**Exercise input:**
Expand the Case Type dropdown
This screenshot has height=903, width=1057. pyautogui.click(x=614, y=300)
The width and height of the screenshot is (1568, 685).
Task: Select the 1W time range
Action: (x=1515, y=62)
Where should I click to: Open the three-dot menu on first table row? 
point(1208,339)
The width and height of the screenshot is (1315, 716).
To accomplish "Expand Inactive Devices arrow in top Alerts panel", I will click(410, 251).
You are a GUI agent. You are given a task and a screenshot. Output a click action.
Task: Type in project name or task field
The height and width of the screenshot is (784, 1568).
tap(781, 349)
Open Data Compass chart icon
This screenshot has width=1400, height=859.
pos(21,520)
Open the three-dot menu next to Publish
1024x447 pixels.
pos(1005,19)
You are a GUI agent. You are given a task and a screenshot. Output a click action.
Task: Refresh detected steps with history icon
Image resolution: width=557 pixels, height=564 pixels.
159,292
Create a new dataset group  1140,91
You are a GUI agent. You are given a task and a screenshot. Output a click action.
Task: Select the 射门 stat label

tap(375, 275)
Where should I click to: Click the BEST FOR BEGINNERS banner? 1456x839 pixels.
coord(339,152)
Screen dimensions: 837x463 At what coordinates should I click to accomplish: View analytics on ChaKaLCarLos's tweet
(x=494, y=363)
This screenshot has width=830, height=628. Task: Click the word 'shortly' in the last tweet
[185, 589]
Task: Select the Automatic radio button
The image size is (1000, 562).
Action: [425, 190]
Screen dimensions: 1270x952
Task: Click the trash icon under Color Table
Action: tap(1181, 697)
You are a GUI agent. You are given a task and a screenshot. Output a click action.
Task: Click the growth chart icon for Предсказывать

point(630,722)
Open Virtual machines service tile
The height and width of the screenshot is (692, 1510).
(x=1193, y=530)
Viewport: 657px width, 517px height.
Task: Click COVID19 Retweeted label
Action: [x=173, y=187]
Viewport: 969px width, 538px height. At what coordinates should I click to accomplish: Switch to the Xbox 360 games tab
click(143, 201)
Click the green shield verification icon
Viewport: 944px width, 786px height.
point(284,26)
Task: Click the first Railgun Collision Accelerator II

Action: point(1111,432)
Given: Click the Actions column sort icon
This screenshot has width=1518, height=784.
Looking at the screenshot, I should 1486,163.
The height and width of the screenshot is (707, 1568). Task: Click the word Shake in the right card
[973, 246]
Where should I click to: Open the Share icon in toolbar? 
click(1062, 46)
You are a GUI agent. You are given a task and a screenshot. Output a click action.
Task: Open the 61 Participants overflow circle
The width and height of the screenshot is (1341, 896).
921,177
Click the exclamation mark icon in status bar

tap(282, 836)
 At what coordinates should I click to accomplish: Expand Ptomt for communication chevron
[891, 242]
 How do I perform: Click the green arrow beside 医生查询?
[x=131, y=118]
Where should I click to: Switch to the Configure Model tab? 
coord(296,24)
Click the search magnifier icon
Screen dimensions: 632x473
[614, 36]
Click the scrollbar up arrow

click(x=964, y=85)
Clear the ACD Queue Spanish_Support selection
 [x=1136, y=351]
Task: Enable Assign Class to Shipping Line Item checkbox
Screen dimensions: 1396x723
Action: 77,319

**What the task requires:** Print the data above line for line, without changing any of it.

**Output of the task:**
Expand the Case Type dropdown
This screenshot has height=903, width=1057. pyautogui.click(x=614, y=300)
The width and height of the screenshot is (1568, 685).
Task: Select the 1W time range
Action: (x=1515, y=62)
Where should I click to: Open the three-dot menu on first table row? 
point(1208,339)
The width and height of the screenshot is (1315, 716).
To accomplish "Expand Inactive Devices arrow in top Alerts panel", I will click(410, 251).
You are a GUI agent. You are given a task and a screenshot. Output a click action.
Task: Type in project name or task field
The height and width of the screenshot is (784, 1568).
tap(781, 349)
Open Data Compass chart icon
This screenshot has width=1400, height=859.
pos(21,520)
Open the three-dot menu next to Publish
1024x447 pixels.
pos(1005,19)
You are a GUI agent. You are given a task and a screenshot. Output a click action.
Task: Refresh detected steps with history icon
Image resolution: width=557 pixels, height=564 pixels.
159,292
Create a new dataset group  1140,91
You are a GUI agent. You are given a task and a screenshot. Output a click action.
Task: Select the 射门 stat label

tap(375, 275)
Where should I click to: Click the BEST FOR BEGINNERS banner? 1456x839 pixels.
coord(339,152)
Screen dimensions: 837x463 At what coordinates should I click to accomplish: View analytics on ChaKaLCarLos's tweet
(x=494, y=363)
This screenshot has width=830, height=628. Task: Click the word 'shortly' in the last tweet
[185, 589]
Task: Select the Automatic radio button
The image size is (1000, 562).
Action: [425, 190]
Screen dimensions: 1270x952
Task: Click the trash icon under Color Table
Action: tap(1181, 697)
You are a GUI agent. You are given a task and a screenshot. Output a click action.
Task: Click the growth chart icon for Предсказывать

point(630,722)
Open Virtual machines service tile
The height and width of the screenshot is (692, 1510).
(x=1193, y=530)
Viewport: 657px width, 517px height.
Task: Click COVID19 Retweeted label
Action: [x=173, y=187]
Viewport: 969px width, 538px height. At what coordinates should I click to accomplish: Switch to the Xbox 360 games tab
click(143, 201)
Click the green shield verification icon
Viewport: 944px width, 786px height.
point(284,26)
Task: Click the first Railgun Collision Accelerator II

Action: point(1111,432)
Given: Click the Actions column sort icon
This screenshot has width=1518, height=784.
Looking at the screenshot, I should 1486,163.
The height and width of the screenshot is (707, 1568). Task: Click the word Shake in the right card
[973, 246]
Where should I click to: Open the Share icon in toolbar? 
click(1062, 46)
You are a GUI agent. You are given a task and a screenshot. Output a click action.
Task: Open the 61 Participants overflow circle
The width and height of the screenshot is (1341, 896).
921,177
Click the exclamation mark icon in status bar

tap(282, 836)
 At what coordinates should I click to accomplish: Expand Ptomt for communication chevron
[891, 242]
 How do I perform: Click the green arrow beside 医生查询?
[x=131, y=118]
Where should I click to: Switch to the Configure Model tab? 
coord(296,24)
Click the search magnifier icon
Screen dimensions: 632x473
[614, 36]
Click the scrollbar up arrow

click(x=964, y=85)
Clear the ACD Queue Spanish_Support selection
 [x=1136, y=351]
Task: Enable Assign Class to Shipping Line Item checkbox
Screen dimensions: 1396x723
Action: 77,319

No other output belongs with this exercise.